[GOAL]
List the data between the lines holding "Select Chọn for" and "click(x=568, y=13)", inclusive, as a numbered list, skipping blank lines.
___
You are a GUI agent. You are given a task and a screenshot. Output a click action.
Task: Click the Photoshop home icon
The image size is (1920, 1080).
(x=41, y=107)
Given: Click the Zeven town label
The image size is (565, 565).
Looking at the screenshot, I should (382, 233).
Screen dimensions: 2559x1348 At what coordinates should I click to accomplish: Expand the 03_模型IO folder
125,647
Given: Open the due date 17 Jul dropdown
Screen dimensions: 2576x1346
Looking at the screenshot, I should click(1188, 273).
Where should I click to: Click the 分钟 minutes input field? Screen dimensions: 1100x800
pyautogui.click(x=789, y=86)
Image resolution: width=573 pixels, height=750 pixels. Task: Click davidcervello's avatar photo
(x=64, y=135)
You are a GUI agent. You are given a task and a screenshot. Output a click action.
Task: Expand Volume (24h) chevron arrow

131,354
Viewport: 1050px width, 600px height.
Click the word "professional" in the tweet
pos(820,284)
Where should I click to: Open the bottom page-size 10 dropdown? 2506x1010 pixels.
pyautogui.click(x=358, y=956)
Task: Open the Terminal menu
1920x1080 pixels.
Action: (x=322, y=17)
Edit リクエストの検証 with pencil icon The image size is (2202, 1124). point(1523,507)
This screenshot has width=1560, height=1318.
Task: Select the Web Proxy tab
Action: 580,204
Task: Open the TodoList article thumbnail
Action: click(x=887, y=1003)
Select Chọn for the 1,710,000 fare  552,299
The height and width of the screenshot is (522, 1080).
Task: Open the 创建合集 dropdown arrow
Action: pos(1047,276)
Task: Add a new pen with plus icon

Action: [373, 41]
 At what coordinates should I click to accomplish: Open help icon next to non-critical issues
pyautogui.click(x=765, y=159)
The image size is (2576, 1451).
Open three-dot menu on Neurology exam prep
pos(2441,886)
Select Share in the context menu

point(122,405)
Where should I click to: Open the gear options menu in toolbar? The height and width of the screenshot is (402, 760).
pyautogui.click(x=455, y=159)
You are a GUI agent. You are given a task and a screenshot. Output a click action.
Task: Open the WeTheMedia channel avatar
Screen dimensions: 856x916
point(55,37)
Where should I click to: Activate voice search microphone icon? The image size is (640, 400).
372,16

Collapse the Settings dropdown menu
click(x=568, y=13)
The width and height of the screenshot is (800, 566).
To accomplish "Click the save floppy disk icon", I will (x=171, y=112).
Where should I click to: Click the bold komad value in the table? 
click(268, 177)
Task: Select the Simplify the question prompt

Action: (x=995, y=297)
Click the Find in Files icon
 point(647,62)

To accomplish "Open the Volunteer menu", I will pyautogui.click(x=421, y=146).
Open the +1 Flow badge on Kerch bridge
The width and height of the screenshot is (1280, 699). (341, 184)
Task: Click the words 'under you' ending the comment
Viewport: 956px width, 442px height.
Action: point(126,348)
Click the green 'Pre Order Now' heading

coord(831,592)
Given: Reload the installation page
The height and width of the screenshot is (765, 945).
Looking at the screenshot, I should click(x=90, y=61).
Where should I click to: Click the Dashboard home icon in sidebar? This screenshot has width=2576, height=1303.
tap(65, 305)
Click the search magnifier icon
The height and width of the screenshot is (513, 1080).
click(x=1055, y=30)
___
[SOLVED PROBLEM]
1. Select Chọn for the 1,710,000 fare  552,299
2. The height and width of the screenshot is (522, 1080).
3. Task: Open the 创建合集 dropdown arrow
4. Action: pos(1047,276)
5. Task: Add a new pen with plus icon
6. Action: [373, 41]
7.  At what coordinates should I click to accomplish: Open help icon next to non-critical issues
8. pyautogui.click(x=765, y=159)
9. The image size is (2576, 1451).
10. Open three-dot menu on Neurology exam prep
11. pos(2441,886)
12. Select Share in the context menu
13. point(122,405)
14. Where should I click to: Open the gear options menu in toolbar? The height and width of the screenshot is (402, 760).
15. pyautogui.click(x=455, y=159)
16. You are a GUI agent. You are given a task and a screenshot. Output a click action.
17. Task: Open the WeTheMedia channel avatar
18. Screen dimensions: 856x916
19. point(55,37)
20. Where should I click to: Activate voice search microphone icon? The image size is (640, 400).
21. 372,16
22. Collapse the Settings dropdown menu
23. click(x=568, y=13)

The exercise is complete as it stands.